▶ _Treść zadania A_:
Proszę powtórzyć dosłownie fragment wywiadu z Waleryjem Cepkałą zawarty między słowami „Foto: Fotorzepa, Rusłan” a „kampanii Swiatłanie Cichanouskiej.”, łącznie z nimi.
▶ _Treść zadania B_:
Proszę ustalić, czy wywiad z Waleryjem Cepkałą potwierdza poniższe stwierdzenia: (i) Waleryj Cepkało był ambasadorem Białorusi w USA; (ii) Weronika Cepkało pomagała w kampanii Wiktara Babaryki; (iii) wspólne zdjęcie trzech kobiet zostało wcześniej zaplanowane. Przy każdym z nich należy odpowiedzieć „tak” lub „nie” i przytoczyć dokładnie rozstrzygające słowa wywiadu.

▶ _Wybrany fragment_:

Waleryj Cepkało: Jeżeli reżim się utrzyma, czeka nas exodus

Liczę na to, że oficerowie białoruscy nie rozpoczną wojny z narodem – mówi „Rzeczpospolitej" Waleryj Cepkało, niedopuszczony do wyborów rywal Łukaszenki, były wiceszef MSZ i były ambasador Białorusi w USA.

Aktualizacja: 10.08.2020 14:27 Publikacja: 09.08.2020 19:14

Waleryj Cepkało: Jeżeli reżim się utrzyma, czeka nas exodus

Foto: Fotorzepa, Rusłan Szoszyn

Jak to się stało, że symbolem walczącej Białorusi stały się trzy kobiety, w tym pana żona Weronika Cepkało, która pomagała w kampanii Swiatłanie Cichanouskiej.

Waleryj Cepkało: Będąc jeszcze w Mińsku, zaproponowałem Swiatłanie połączenie sił, moja żona spotkała się z nią, przyszła tam też Maria Kalesnikowa (szefowa sztabu Wiktara Babaryki), z którą też wtedy porozmawiałem. Zrobiły wspólne zdjęcie i zostały symbolem Białorusi walczącej z reżimem. To przerwało totalne rozczarowanie i przywróciło ludziom nadzieję, nikt tego nie planował.

▶ _Wiersze danych_:
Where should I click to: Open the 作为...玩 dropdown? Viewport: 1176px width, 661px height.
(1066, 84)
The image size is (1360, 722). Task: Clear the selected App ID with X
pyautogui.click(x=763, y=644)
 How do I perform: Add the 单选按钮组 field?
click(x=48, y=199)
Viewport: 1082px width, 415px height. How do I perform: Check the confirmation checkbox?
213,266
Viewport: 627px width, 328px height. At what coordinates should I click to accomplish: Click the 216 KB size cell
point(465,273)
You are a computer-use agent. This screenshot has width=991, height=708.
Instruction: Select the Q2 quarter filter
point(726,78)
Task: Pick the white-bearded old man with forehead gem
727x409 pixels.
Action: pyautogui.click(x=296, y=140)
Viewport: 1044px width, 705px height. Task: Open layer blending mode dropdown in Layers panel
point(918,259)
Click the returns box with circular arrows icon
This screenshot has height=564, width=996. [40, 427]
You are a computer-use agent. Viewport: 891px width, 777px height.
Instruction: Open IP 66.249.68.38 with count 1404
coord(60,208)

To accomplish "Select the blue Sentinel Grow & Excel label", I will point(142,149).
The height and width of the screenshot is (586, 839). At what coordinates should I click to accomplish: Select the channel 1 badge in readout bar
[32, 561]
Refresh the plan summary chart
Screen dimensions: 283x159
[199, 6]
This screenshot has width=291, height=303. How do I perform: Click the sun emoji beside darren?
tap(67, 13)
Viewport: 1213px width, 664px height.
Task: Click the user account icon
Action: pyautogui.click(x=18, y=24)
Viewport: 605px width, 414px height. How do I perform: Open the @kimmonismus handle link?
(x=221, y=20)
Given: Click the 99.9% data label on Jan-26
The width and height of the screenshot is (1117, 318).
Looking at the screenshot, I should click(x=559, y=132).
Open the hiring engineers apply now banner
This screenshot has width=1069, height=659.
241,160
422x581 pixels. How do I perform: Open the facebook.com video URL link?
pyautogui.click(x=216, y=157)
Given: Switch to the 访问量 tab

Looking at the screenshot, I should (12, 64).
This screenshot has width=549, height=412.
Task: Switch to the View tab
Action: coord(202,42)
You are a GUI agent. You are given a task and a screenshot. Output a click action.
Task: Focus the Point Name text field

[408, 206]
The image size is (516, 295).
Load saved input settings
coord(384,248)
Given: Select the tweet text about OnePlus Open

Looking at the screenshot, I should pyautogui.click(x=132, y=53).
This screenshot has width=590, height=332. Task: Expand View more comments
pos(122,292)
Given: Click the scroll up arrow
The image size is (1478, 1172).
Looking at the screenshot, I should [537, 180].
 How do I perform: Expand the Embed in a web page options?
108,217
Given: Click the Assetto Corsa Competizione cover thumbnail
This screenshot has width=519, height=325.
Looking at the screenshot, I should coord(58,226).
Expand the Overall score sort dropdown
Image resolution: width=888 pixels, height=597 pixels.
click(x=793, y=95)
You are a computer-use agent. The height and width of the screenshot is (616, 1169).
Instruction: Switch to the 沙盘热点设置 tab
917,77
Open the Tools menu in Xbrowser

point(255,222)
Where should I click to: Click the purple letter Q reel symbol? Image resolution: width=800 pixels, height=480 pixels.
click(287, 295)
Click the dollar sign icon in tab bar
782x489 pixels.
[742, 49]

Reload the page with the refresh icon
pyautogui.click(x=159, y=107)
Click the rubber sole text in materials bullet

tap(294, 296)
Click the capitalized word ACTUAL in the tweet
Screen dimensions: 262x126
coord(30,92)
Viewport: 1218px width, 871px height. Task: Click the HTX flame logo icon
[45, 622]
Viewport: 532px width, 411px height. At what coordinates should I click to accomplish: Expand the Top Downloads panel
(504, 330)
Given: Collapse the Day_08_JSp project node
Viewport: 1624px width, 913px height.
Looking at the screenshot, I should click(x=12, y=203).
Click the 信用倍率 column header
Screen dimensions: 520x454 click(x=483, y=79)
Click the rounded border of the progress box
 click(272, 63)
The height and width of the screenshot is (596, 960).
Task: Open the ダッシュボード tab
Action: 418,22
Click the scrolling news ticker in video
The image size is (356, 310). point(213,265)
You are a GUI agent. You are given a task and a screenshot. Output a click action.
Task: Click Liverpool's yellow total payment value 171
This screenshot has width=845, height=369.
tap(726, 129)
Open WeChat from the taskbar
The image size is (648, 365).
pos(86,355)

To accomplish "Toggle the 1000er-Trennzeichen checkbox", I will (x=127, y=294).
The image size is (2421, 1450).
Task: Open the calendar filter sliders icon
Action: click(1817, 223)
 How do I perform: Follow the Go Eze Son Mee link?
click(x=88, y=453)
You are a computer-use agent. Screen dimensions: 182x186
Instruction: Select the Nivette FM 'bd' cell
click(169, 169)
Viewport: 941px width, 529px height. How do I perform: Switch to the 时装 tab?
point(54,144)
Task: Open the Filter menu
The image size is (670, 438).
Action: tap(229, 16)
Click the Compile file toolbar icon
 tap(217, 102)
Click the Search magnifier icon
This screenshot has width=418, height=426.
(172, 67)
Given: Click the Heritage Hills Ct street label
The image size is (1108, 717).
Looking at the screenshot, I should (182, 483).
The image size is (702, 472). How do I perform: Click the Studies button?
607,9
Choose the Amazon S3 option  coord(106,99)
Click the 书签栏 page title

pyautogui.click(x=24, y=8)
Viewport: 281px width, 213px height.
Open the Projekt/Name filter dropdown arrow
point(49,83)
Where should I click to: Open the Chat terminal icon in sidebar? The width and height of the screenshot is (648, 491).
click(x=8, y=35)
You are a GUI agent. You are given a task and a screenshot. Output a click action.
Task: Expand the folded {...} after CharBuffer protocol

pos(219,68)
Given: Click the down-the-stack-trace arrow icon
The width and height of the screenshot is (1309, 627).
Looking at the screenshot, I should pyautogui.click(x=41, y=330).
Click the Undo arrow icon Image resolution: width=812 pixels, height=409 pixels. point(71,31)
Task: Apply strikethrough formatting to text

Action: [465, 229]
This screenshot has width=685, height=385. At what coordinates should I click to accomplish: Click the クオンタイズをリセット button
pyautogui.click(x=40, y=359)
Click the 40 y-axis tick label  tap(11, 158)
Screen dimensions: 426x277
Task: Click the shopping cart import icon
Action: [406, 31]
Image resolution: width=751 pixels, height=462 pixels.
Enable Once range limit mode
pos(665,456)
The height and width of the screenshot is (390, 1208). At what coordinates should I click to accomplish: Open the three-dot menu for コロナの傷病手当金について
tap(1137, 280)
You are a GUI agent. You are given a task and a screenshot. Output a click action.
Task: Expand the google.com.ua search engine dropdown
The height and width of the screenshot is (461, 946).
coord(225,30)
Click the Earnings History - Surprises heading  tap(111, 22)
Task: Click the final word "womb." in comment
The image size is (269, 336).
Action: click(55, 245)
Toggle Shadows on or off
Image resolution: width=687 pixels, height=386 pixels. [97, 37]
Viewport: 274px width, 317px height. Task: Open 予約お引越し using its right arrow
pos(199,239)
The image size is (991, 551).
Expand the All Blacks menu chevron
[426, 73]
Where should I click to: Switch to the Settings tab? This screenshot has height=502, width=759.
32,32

▶ _Odpowiedź A_:
Foto: Fotorzepa, Rusłan Szoszyn

Jak to się stało, że symbolem walczącej Białorusi stały się trzy kobiety, w tym pana żona Weronika Cepkało, która pomagała w kampanii Swiatłanie Cichanouskiej.

▶ _Odpowiedź B_:
(i) Tak: „były ambasador Białorusi w USA”.
(ii) Nie: „która pomagała w kampanii Swiatłanie Cichanouskiej”.
(iii) Nie: „nikt tego nie planował”.